- **TASK TO CARRY OUT**
Start at the line below containing "You are a computer-use agent." and stop at the line containing "Screen dimensions: 1174x854". Repeat every line of that stretch exactly, and nothing outside it.
---------------
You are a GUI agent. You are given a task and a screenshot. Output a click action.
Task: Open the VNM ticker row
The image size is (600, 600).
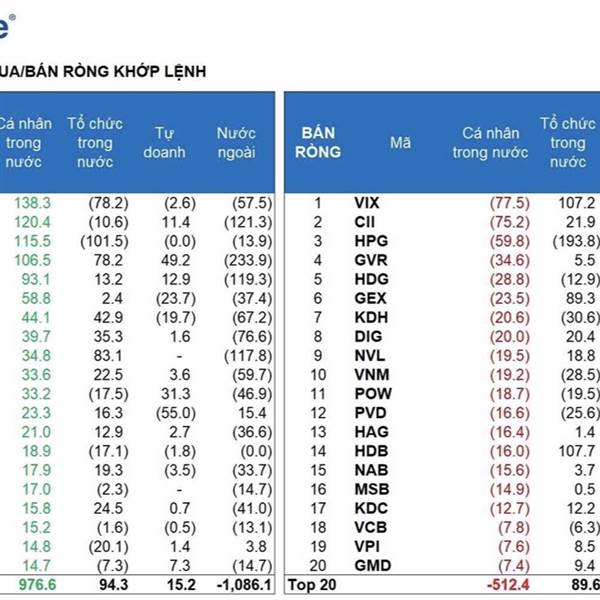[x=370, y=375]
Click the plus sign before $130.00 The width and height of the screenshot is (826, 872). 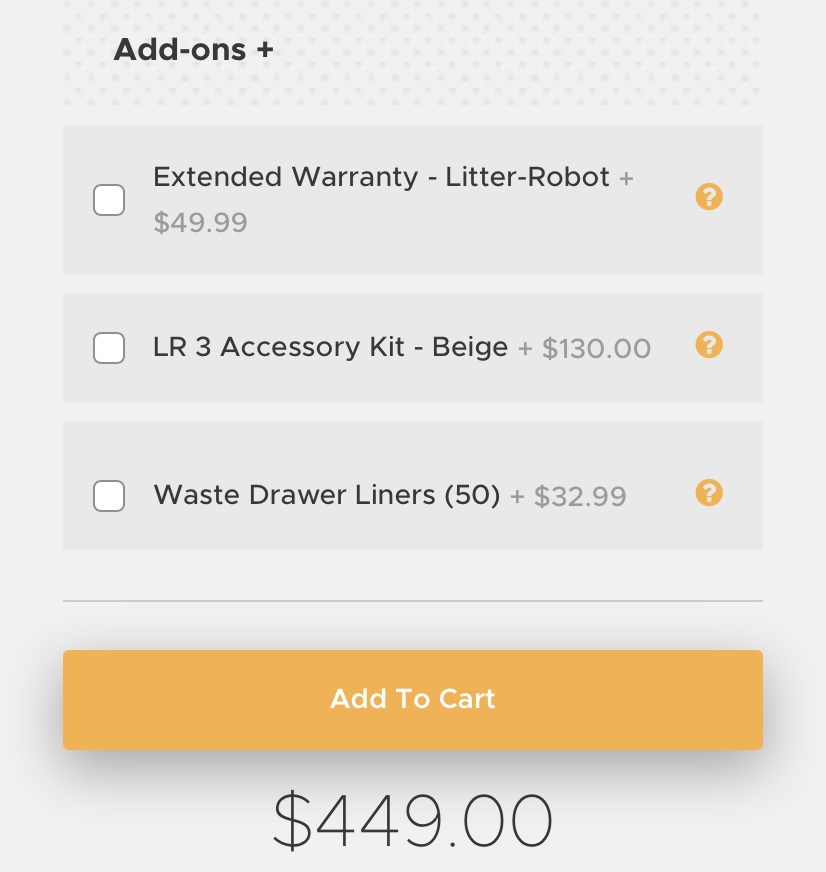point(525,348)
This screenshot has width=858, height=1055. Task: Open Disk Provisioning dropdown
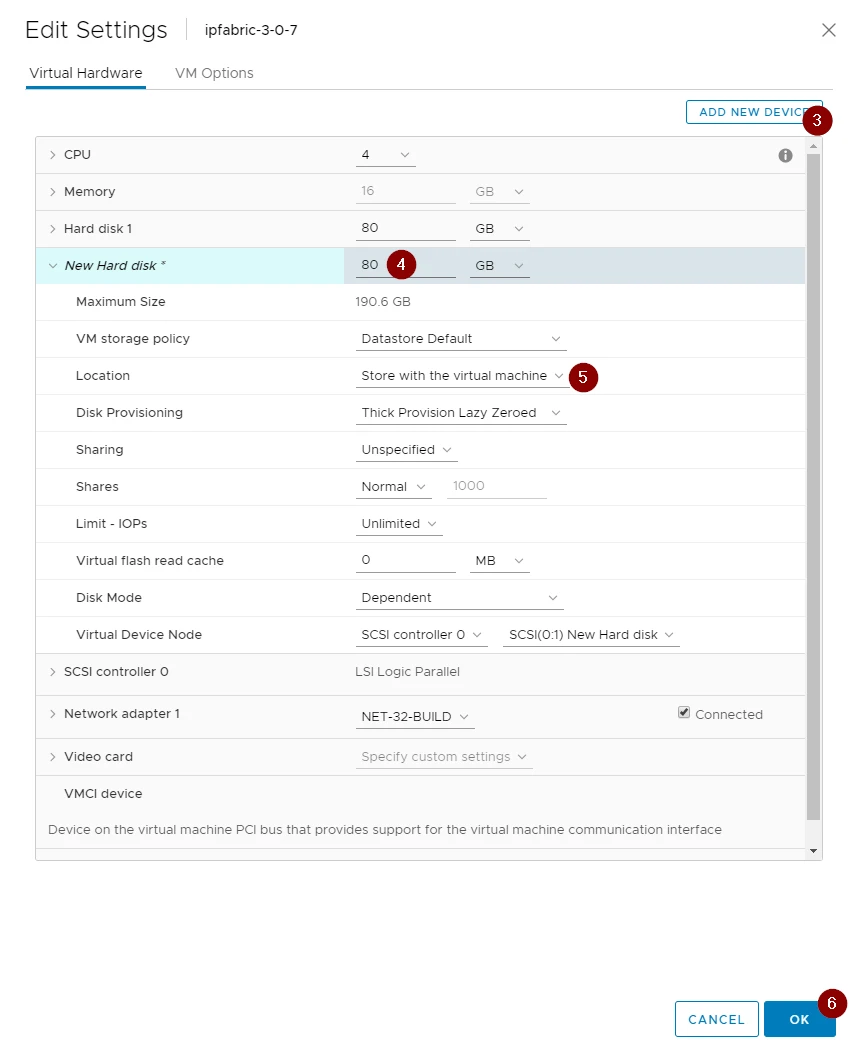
---------------
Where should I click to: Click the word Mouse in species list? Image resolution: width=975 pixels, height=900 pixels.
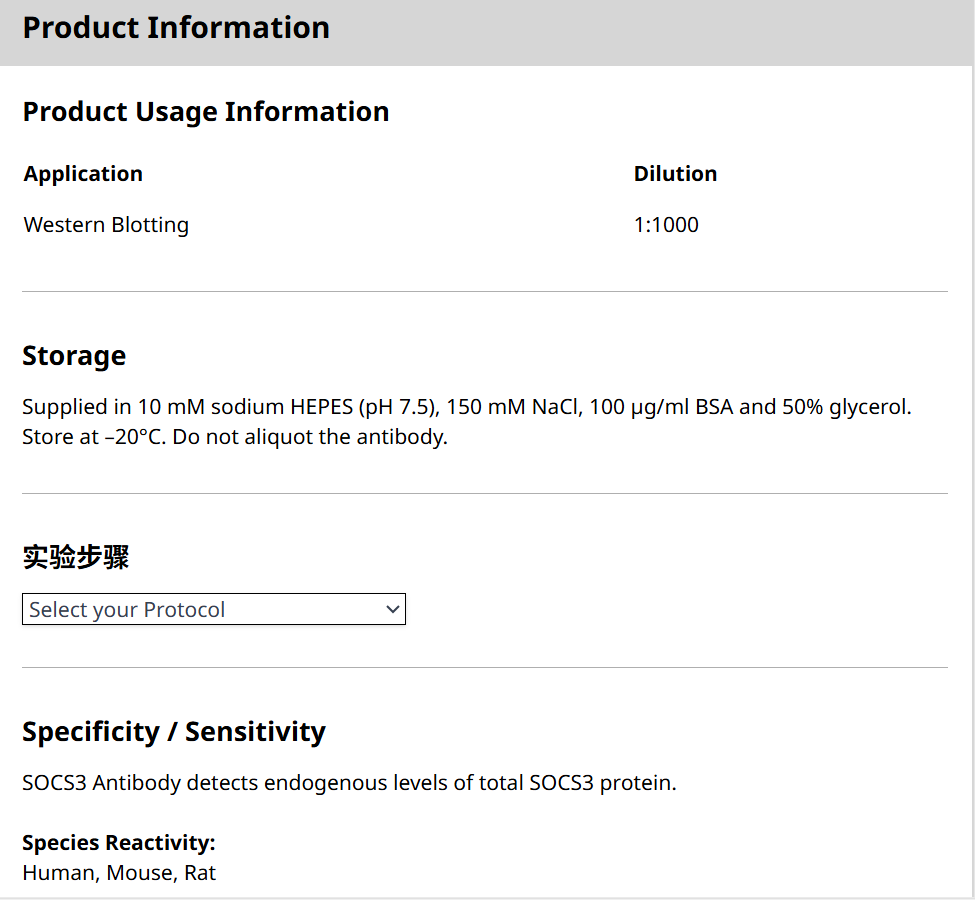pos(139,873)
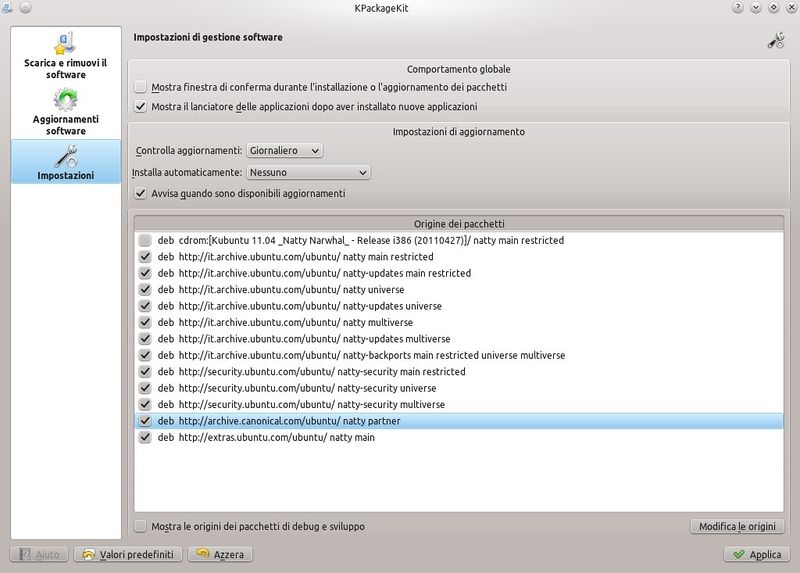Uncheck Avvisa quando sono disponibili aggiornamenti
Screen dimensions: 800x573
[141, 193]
---------------
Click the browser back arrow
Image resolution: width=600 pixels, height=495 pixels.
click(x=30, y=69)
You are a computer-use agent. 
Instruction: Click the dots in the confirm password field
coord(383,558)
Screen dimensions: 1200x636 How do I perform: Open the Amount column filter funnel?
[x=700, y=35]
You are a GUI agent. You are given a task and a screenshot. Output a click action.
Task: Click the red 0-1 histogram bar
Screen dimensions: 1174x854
---------------
- **RESPONSE AREA**
You are a computer-use agent. 
Instruction: Click the dots in the confirm password field
coord(383,558)
Screen dimensions: 1200x636 How do I perform: Open the Amount column filter funnel?
[x=700, y=35]
You are a GUI agent. You are given a task and a screenshot. Output a click action.
Task: Click the red 0-1 histogram bar
Screen dimensions: 1174x854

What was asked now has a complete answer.